Concernant le financement de la protection de l’enfance, secteur géré par les départements, la Défenseure des droits recommande à l’État « de compenser les charges induites par les obligations nouvelles pesant sur les départements, et d’augmenter significativement la partie de son budget consacrée aux solidarités ».

Elle appelle parallèlement à « donner à la justice les moyens d’assumer son rôle » dans la protection des enfants. Les délais d’audiencement ou de réalisation des enquêtes sociales se révèlent largement « insatisfaisants », selon elle. Le financement insuffisant et le manque de professionnels disponibles sont mis en cause.

En outre, l’« urgence » à intervenir en faveur d’un « service social scolaire solide », « y compris dans les écoles élémentaires », est relevée par l’institution qui recommande également d’intégrer à la formation initiale des enseignants de modules relatifs à « la protection de l’enfance, aux droits de l’enfant, à la lutte contre toutes les formes de violences ».

Des « difficultés relatives à l’accès aux soins en santé mentale »

Dans un contexte de crise, « la tentation est grande d’empiler en urgence des solutions partielles défaillantes et d’adopter des réflexes défensifs », estime-t-elle. Elle cite les mineurs non accompagnés (MNA) et les enfants en situation de handicap désormais « pointés comme n’ayant pas leur place dans les établissements de la protection de l’enfance ». Or, « tous les enfants en danger ont vocation à être protégés par un dispositif de protection de l’enfance exempte de toute discrimination », poursuit l’autorité administrative.

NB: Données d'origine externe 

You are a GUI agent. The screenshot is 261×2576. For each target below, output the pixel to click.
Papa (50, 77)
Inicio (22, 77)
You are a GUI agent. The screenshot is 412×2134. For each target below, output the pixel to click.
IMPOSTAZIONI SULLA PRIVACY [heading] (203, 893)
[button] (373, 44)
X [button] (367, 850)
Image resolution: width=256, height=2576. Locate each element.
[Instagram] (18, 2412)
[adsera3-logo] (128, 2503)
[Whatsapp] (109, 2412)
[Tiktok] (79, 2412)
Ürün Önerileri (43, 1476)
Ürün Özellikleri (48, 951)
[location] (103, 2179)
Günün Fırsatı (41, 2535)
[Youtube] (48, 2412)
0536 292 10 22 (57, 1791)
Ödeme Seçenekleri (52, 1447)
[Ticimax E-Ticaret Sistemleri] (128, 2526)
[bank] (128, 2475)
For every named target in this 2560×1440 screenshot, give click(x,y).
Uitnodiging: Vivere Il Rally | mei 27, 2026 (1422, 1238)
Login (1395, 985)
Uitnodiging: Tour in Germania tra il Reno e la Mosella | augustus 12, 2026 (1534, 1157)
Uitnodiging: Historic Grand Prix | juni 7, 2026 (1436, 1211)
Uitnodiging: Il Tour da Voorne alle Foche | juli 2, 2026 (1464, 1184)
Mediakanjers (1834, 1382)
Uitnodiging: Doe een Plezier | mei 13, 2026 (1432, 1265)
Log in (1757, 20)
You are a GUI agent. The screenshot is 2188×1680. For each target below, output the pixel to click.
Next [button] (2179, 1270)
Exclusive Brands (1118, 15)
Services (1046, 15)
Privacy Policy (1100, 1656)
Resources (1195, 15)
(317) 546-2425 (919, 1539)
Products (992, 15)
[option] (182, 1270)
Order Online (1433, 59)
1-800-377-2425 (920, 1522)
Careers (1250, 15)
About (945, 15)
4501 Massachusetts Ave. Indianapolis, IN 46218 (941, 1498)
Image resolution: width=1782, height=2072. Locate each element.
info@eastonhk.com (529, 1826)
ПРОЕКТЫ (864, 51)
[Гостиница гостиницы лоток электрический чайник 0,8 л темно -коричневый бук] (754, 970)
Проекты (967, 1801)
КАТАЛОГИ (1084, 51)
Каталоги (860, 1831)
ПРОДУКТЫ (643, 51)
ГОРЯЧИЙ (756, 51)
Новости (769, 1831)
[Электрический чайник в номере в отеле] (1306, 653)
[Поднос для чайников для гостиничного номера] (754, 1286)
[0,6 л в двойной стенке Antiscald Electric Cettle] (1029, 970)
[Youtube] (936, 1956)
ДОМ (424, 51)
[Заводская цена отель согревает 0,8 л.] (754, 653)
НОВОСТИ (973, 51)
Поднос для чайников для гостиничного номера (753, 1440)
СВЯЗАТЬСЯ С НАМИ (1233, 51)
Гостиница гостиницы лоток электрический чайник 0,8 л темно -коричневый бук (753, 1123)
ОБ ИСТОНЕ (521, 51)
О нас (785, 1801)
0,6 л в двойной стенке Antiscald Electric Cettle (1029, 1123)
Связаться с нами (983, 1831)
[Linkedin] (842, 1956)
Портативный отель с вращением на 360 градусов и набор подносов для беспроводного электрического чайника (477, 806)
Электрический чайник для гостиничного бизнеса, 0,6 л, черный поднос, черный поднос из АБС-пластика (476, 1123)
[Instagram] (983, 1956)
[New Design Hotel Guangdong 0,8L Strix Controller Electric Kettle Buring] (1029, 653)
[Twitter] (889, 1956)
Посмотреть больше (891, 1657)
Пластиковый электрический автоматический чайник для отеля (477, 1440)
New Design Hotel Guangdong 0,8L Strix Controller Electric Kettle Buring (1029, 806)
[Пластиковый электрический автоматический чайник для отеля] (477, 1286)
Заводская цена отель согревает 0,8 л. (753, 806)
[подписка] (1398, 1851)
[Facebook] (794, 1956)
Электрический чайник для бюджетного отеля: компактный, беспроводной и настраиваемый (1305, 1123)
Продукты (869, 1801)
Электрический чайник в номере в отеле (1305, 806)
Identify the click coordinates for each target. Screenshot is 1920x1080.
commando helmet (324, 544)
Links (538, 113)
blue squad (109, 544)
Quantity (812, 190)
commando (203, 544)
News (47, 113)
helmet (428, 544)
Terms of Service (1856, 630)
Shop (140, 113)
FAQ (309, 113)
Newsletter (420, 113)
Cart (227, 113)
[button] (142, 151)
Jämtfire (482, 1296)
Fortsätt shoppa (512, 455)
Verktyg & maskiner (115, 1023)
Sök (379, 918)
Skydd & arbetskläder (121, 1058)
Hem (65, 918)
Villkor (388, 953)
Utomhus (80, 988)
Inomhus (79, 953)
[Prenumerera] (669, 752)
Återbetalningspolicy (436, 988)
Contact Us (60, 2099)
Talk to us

Sur la situation des MNA, la Défenseure des droits appelle les départements à ajuster leur dispositif d’accueil provisoire « en lien avec les préfectures » et déplore « l’insuffisance des réponses de l’État dans l’ensemble des départements concernés ».

Et concernant les jeunes majeurs, un « accompagnement adapté à leurs besoins » est demandé. La Défenseure des droits émet également des inquiétudes sur les « difficultés relatives à l’accès aux soins en santé mentale ». Les enfants concernés, « dont les symptômes peuvent provenir de troubles de l’attachement développés dans les premiers mois et années de vie, sont malheureusement amenés à subir régulièrement des ruptures de parcours et des réorientations multiples », note-t-elle. Dans le même temps, elle appelle à généraliser les unités d’accueil pédiatrique enfants en danger (UAPED).

Un constat partagé par de nombreux acteurs du secteur. Ainsi, Isabelle Moret, directrice générale de l’association SOS Villages d’Enfants, dans une tribune de l’Humanité, alertait la semaine dernière : « La protection de l’enfance est dans un état d’urgence qui nécessite un ministère de plein exercice doté de moyens humains et financiers ».